▶ **Work task**: Once you find the line containing "The width and height of the screenshot is (791, 1512).", output it and every line after it to the end of the records, exactly.

▶ **Recorded information**:
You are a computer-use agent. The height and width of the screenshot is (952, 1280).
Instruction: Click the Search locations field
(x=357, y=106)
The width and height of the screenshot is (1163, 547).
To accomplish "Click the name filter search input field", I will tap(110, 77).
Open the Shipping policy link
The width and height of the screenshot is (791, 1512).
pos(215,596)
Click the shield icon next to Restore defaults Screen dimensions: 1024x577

▶ **Answer to this task**:
The width and height of the screenshot is (791, 1512).
pos(215,596)
Click the shield icon next to Restore defaults Screen dimensions: 1024x577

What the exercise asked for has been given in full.